Minutes after the ad aired, Marszalek took to X (formerly Twitter) to report that the website had crashed under the weight of “insane traffic levels.” despite the team preparing for massive scale. The outage, while a technical embarrassment, served as a potent marketing metric, proving the immense public appetite for the next generation of AI tools.
“Getting Things Done”
In a statement regarding the launch, Marszalek emphasized that the industry is undergoing a fundamental shift.
“We are moving beyond basic chats to AI agents actually getting things done for humans,” he said. The goal is to strip away the novelty of conversation and focus on utility—creating agents that serve as functional extensions of the user’s will in the digital space.
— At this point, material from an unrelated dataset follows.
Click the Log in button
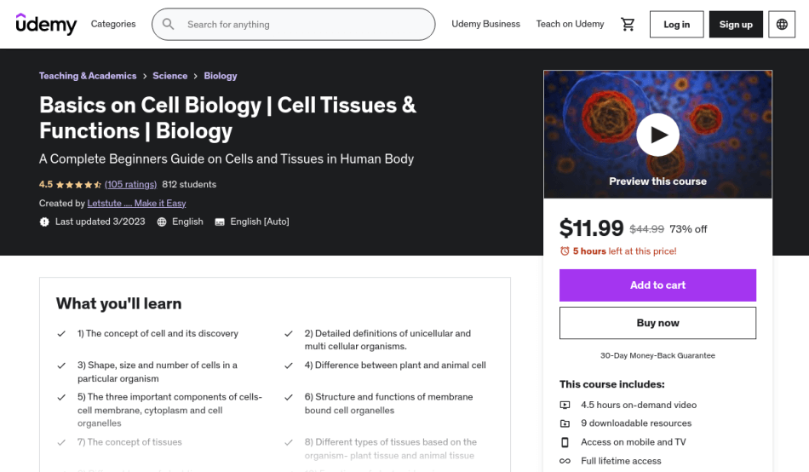 point(676,24)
The trend towards utility-driven solutions corresponds with the overall trend within the marketplace. Gartner reports nearly $1.5 trillion in global investments in Artificial Intelligence by 2025. In conjunction with Alphabet, Amazon, and Microsoft’s expected $650 billion investment in infrastructure during 2023 alone, we now see a shift from simply having the best model to effectively integrating this intelligence into everyday life as the main competitive advantage amongst all players.
The Convergence of Crypto and AI
The acquisition also shows evidence of greater convergence between the two industries. Funding this acquisition through cryptocurrency and detailing a concept for a “decentralized” network of agents implies that AGI may be less reliant on the centralized power of large technology providers.
Technology will pay close attention to how a $70 million domain name becomes the first true consumer AGI platform once operations begin again and users are able to test out the newly created “autonomous agents.”